[PROBLEM TO WORK ON] Looking at the data below, count the lines that contain the string "computer". Write only the total.

[INFORMATION GIVEN]

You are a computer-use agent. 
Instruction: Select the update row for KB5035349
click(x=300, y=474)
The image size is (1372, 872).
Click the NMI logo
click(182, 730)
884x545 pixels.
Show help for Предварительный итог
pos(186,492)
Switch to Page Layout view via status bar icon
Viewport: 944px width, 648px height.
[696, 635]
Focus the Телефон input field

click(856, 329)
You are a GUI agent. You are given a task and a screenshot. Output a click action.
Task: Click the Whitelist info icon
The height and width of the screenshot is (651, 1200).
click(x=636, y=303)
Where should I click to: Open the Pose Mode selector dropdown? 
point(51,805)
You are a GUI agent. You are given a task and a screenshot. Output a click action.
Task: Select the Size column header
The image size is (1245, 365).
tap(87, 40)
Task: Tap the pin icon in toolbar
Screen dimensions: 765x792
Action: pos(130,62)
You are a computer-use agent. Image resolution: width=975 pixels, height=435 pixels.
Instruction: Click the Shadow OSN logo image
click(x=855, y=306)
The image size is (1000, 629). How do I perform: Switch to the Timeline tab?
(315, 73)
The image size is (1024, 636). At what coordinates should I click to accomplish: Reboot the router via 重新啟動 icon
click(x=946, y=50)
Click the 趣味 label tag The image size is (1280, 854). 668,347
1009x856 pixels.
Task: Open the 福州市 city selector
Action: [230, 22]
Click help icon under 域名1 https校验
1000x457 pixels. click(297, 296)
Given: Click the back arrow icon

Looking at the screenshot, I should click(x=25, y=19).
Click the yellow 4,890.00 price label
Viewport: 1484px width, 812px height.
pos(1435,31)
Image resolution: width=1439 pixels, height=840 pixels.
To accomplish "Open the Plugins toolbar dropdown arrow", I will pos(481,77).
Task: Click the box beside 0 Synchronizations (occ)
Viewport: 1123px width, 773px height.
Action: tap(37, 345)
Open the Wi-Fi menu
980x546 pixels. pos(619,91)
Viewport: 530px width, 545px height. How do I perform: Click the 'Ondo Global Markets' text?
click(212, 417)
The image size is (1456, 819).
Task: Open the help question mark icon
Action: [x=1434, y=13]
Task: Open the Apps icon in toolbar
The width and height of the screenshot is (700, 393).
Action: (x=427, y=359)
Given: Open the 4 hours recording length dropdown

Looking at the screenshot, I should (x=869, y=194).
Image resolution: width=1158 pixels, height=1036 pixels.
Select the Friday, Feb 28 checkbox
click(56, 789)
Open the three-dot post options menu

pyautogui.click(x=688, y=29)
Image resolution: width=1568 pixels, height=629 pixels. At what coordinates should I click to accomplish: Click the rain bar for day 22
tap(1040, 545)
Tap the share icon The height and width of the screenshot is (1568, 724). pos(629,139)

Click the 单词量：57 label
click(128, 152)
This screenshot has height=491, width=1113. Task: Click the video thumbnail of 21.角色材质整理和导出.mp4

[EXPECTED ANSWER] 2